スプートニクの償い 第五話
ククーシュカの捜索は持った以上に時間を要してしまった。だいぶ日が傾き、元々低い気温もさらに下がっていた。
クライナ・シーニャトチカ一帯は平地が広がり、森はあるが低木がほとんどで視界を塞げるほどの鬱蒼とした茂みも無い。どこまでも見通しが良く、隠れられる場所は村の中以外にはほとんどないのだ。ククーシュカの走って行った方角の広い平地をどれほど見渡しても彼女の姿は見えないので、村の中にいるのは確実だった。

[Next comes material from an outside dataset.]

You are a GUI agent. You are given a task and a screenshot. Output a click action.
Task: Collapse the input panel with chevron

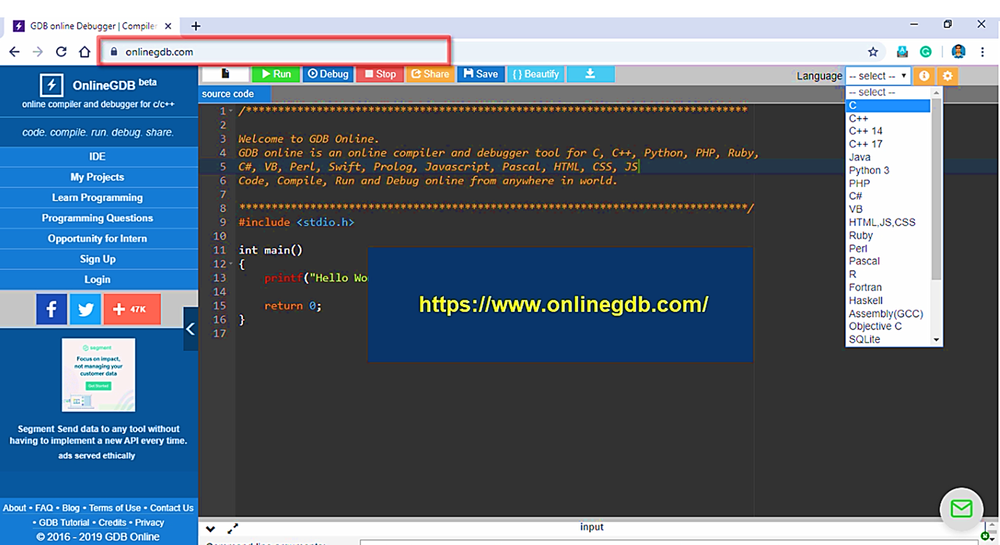click(211, 529)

村までの道を探しつつ、やがてクライナ・シーニャトチカにたどり着いた。
そのころには体感温度は十度もだいぶ下回っていた。ククーシュカは俺たちから逃げ出すためにコートを脱ぎ捨てていった。薄着ではないだろうが、分厚いコートを着ていない身体には相当堪えるはずだ。ましてや彼女は飢餓状態だ。体力は相当に落ちているに違いない。
村は建物が密集しており、それはそれで隠れる場所が多い。さらに早く見つけなければいけないと逸る気持ちで焦り、なかなか彼女を見つけ出すことが出来なかった。
しかし、ついに日も暮れてしまってから、無人エリアの路地の裏でククーシュカが倒れているのをやっと見つけることができた。
路地に倒れていたククーシュカに近づいたが、もはや逃げる体力も無い様子だった。横に向いていた身体に触れると、まるで氷水でも浴びたかのように冷たくなっていた。だが、息は辛うじてしていた。
持ち上げようと仰向けにすると腕はだらりと地面に付いた。唇は紫色になり、息は荒く、額からは脂汗が浮き上がっていた。おでこに手をかざすと、かなりの高熱が出ていた。かなり衰弱しているようだった。
俺とアニエスは彼女を担ぎ、迷惑を承知でエルメンガルトのところへ連れて行った。
突然現れた俺たちをエルメンガルトは拒否することなく受け容れてくれた。さらに腕の中でこときれてしまいそうなククーシュカの姿を見ると、無言でベッドを用意してくれた。
冷え切った身体を温めるために持っていたコートを着せてベッドに寝かせて、エルメンガルトが用意していた夕食用のスープを少しずつ飲ませると、血色は僅かに戻り呼吸も落ち着きを見せた。
エルメンガルトはベッドの上のククーシュカを覗き込んだ後、俺たち二人をベッドルームの隣の部屋へ手招きしてきた。